Humans are constantly exposed to diverse microbial environments to maintain their survival. Human populations exhibit heterogeneous infection responsiveness from individual to individual through infectious selection. Host responsiveness, rather than the microorganisms themselves, is the mainstay of infectious diseases. Vaccines, on the other hand, have been discussed empirically in the context of the ‘twice-never phenomenon of infection’ and ‘vaccines since Jenner’. Vaccines consist of an antigen and an adjuvant. It can be said that the immune response was established as an essential mechanism to avoid micro-organisms, but the immune response to vaccines varies from individual to individual infection, and vaccines need to be boosted by adjuvants. There are also adverse reactions where an over-response induces an inappropriate response in the host. The development of safe and versatile adjuvants that can be used in vaccines against infectious diseases, even in the elderly and patients with underlying diseases, is an essential issue.

  • Needs for non-inflammatory adjuvant in corona vaccine

 The development of mRNA vaccines, including the Corona vaccine, is currently a hot topic. The government-sponsored ‘100-day vaccine’ project and other projects also call for mRNA vaccines, but we wonder whether vaccines that cause fever in more than 50% of vaccinees, do not establish memory immunity even after three shots and exacerbate underlying diseases are worthy of development. By this logic, the immune system should destroy the autologous cells (S-protein expression) with each additional vaccination. In contrast, the superiority of antigen and adjuvant component vaccines has historical support, and if the antigen itself is not toxic, adverse reactions are limited to an adjuvant-induced inflammatory response. Indeed, it is the toxicity of the adjuvant that has prevented the approval of many vaccine candidates; the TLR3 agonist ARNAX is a non-inflammatory adjuvant that could overcome this problem.

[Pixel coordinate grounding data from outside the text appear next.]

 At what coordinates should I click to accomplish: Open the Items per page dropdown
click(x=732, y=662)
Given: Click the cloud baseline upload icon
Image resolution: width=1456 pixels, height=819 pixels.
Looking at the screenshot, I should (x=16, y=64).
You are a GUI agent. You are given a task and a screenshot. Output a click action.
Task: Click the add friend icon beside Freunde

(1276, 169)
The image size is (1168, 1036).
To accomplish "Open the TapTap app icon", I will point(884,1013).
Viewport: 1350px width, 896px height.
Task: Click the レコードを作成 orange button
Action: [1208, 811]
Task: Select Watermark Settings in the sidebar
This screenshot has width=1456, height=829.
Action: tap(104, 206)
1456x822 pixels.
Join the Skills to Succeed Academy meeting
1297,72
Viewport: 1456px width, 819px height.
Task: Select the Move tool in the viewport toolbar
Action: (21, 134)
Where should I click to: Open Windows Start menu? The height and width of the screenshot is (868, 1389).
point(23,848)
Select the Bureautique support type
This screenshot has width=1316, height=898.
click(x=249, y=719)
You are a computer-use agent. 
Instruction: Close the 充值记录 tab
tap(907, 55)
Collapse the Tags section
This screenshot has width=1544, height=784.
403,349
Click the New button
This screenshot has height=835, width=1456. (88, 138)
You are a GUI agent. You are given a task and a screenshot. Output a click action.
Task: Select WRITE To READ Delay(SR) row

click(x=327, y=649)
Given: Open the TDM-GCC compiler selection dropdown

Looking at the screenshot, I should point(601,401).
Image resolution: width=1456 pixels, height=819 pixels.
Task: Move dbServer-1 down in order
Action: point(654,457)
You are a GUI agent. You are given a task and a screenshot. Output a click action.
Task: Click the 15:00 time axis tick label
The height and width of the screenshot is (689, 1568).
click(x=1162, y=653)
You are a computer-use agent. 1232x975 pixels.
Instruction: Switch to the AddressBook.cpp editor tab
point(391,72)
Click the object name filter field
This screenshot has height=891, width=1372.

 There are currently no approved TLR3 adjuvants and polyI:C and its derivatives are in clinical trials for COVID-19 vaccine. polyI:C activates cytoplasmic RNA sensor pathways in systemic cells besides the TLR3-TICAM-1 pathway, causing cytokinaemia. Hence, it has been dismissed in cancer and infectious disease trials. On the other hand, ARNAX has passed safety studies up to the monkey GLP study without triggering such adverse reactions.

  • Perspectives

 Our proposal is to develop non-inflammatory adjuvants (immune boosters without inflammation) and establish ways to complement component vaccines. Once a stockpile of safe adjuvants has been created, any infectious disease can be vaccinated by combining it with a specific antigen. In the future, ARNAX can be used as a safe and versatile adjuvant for a variety of microbial antigens and component vaccines. A tailored component vaccine regime can be established.

 The creation of vaccines free from inflammatory side-effects has been a longstanding social demand, but has not yet been achieved. Through the development of ARNAX, we are taking up the challenge of developing highly versatile vaccines against cancer and infectious diseases.